◆ Given exercise ◆
Write out the records below word for word, leaving out the pictures.

◆ Recorded information ◆
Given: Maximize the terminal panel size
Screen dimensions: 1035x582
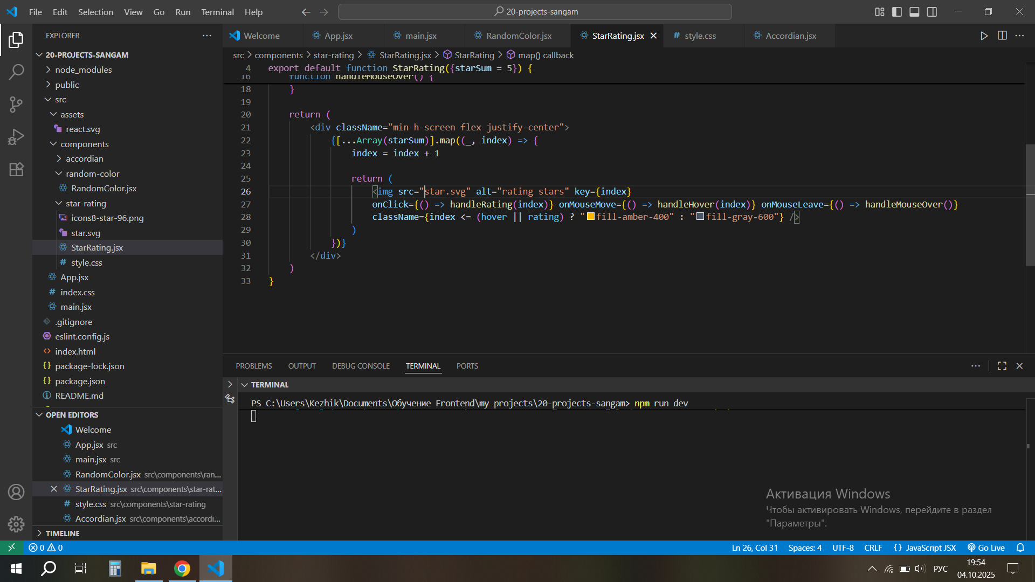Looking at the screenshot, I should (1002, 366).

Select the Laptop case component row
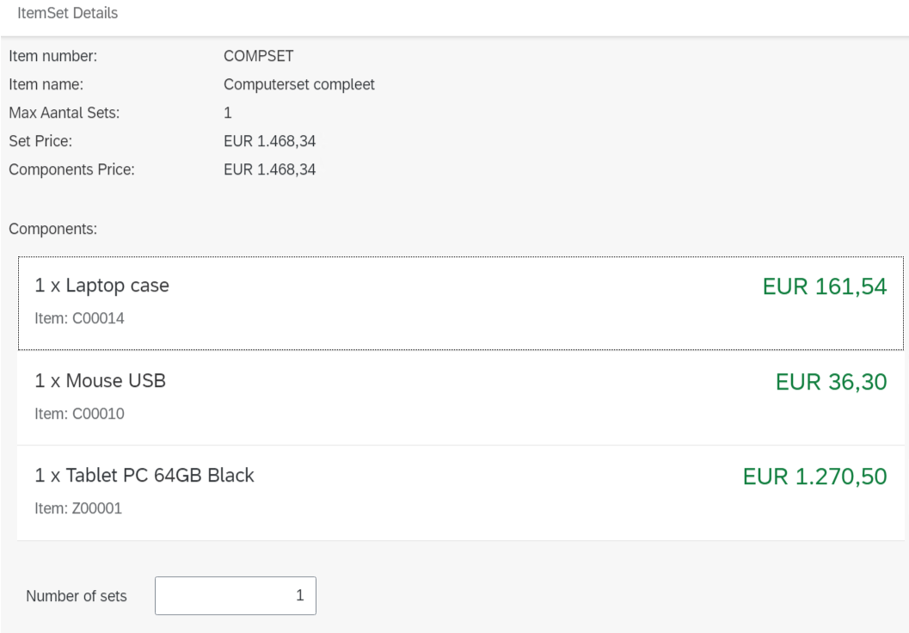click(430, 302)
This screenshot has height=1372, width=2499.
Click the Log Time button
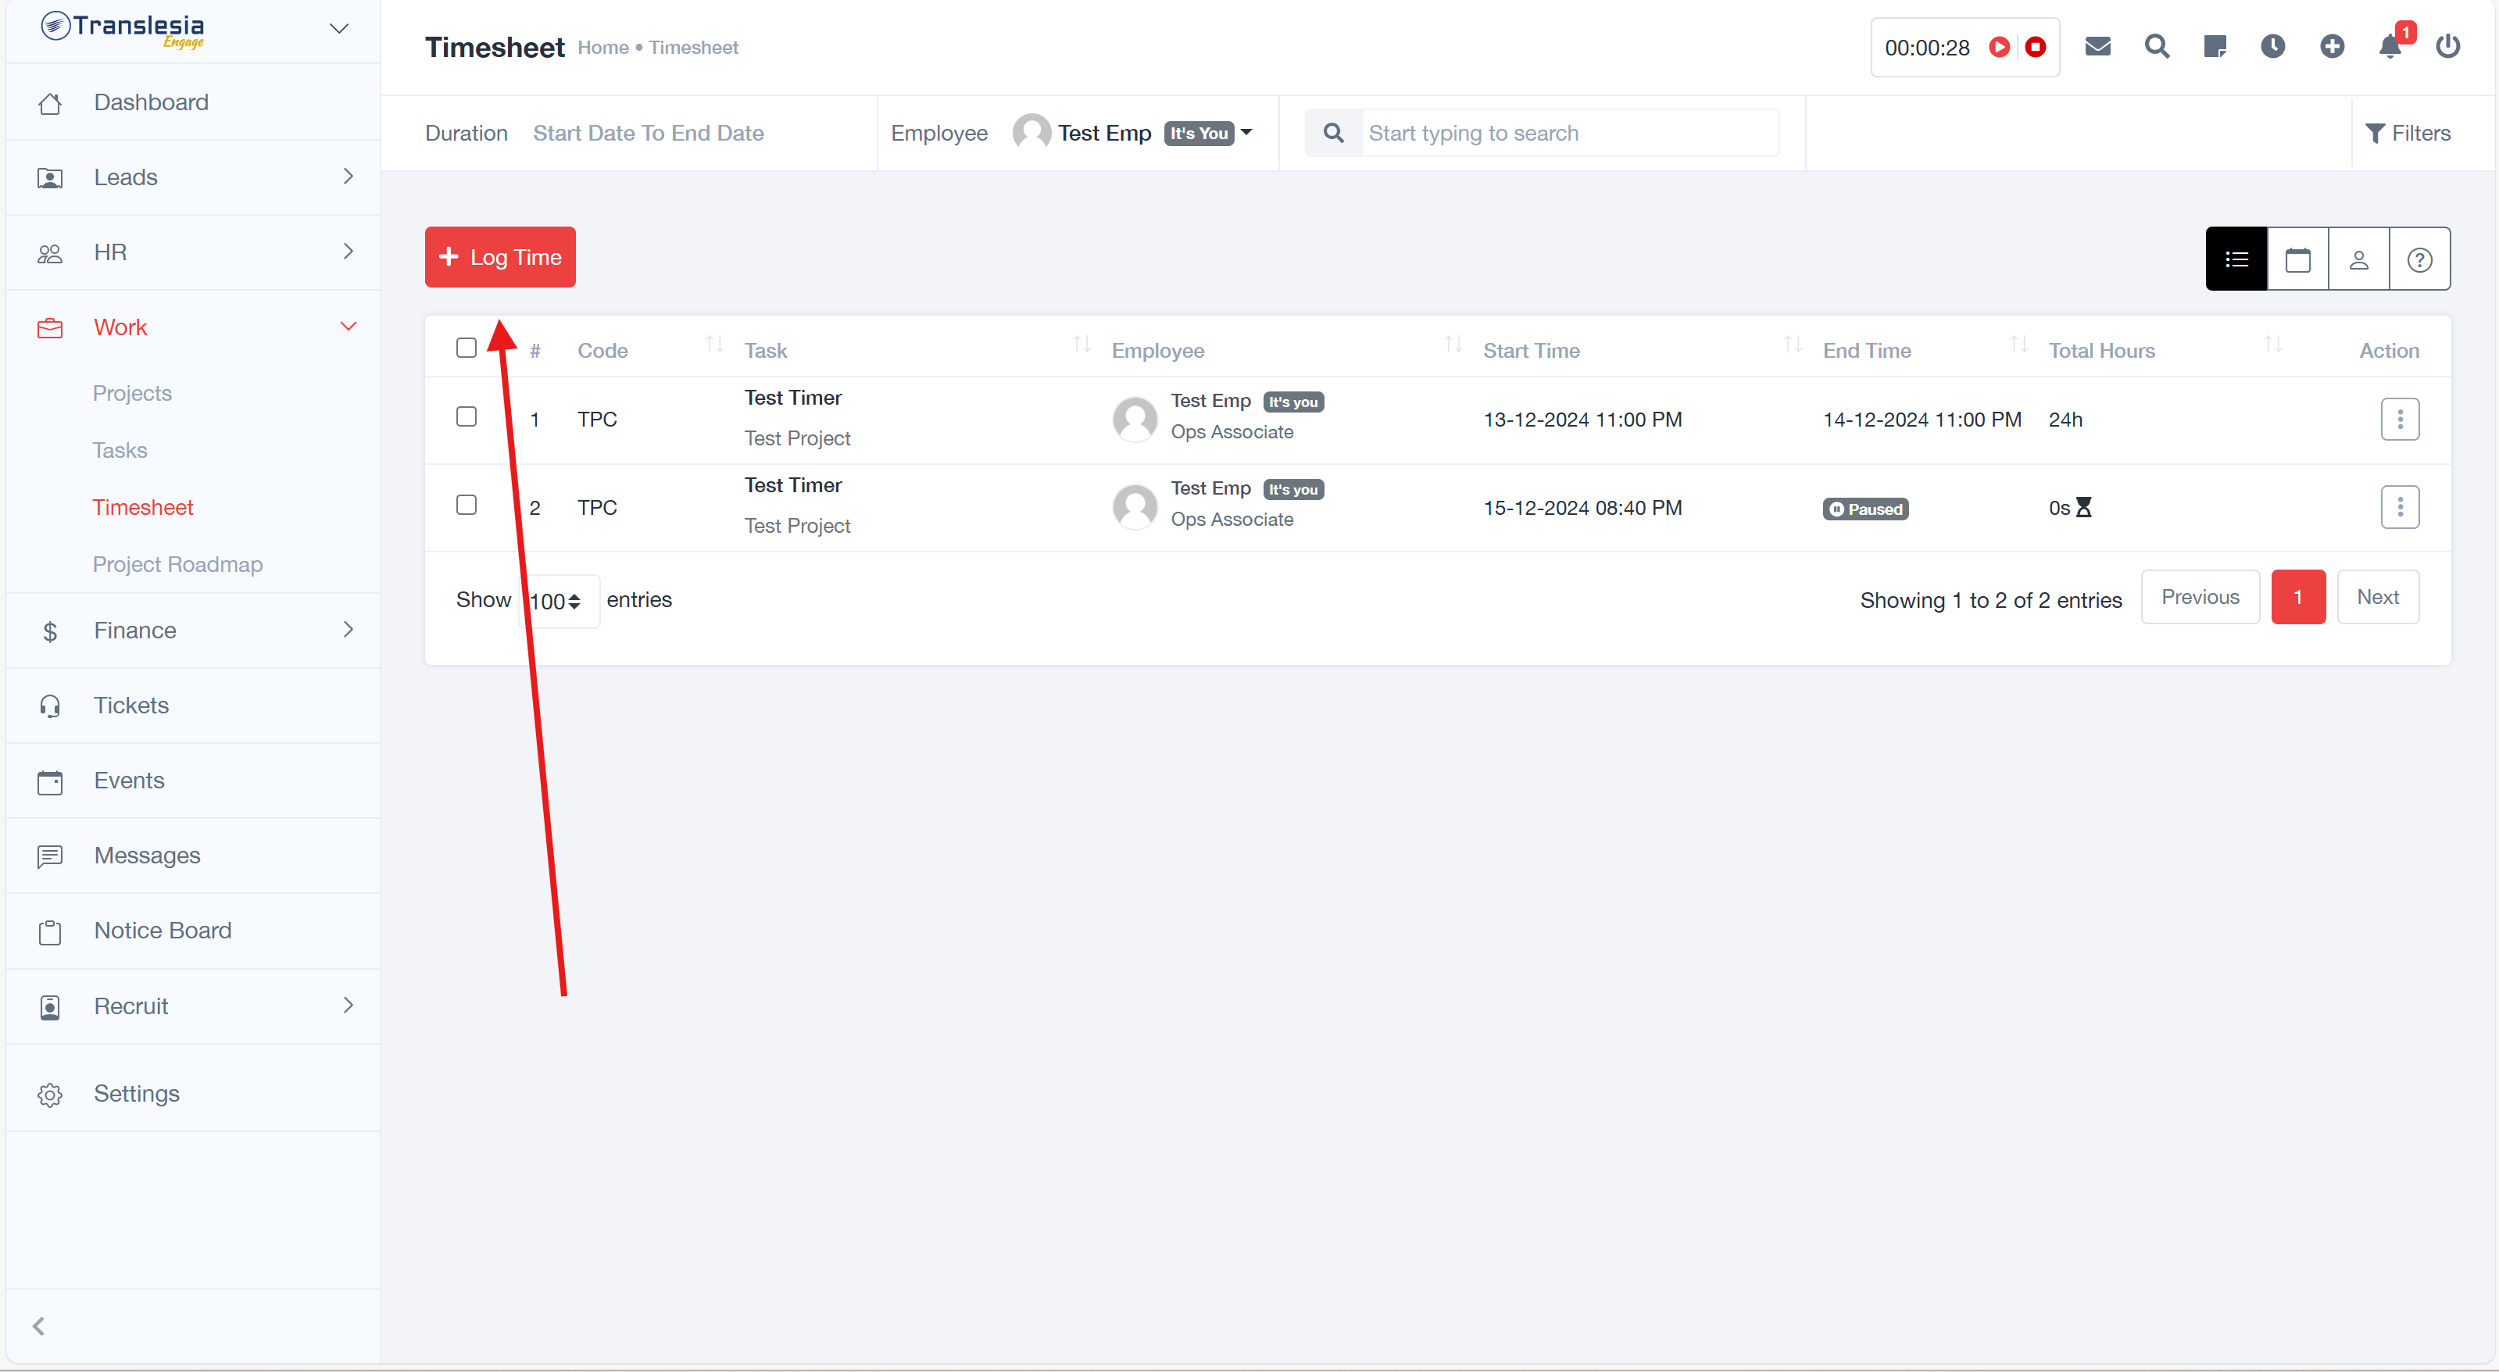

◆ Task output ◆
Given: Maximize the terminal panel size
Screen dimensions: 1035x582
Looking at the screenshot, I should (1002, 366).

Select the Laptop case component row
click(430, 302)
This screenshot has height=1372, width=2499.
Click the Log Time button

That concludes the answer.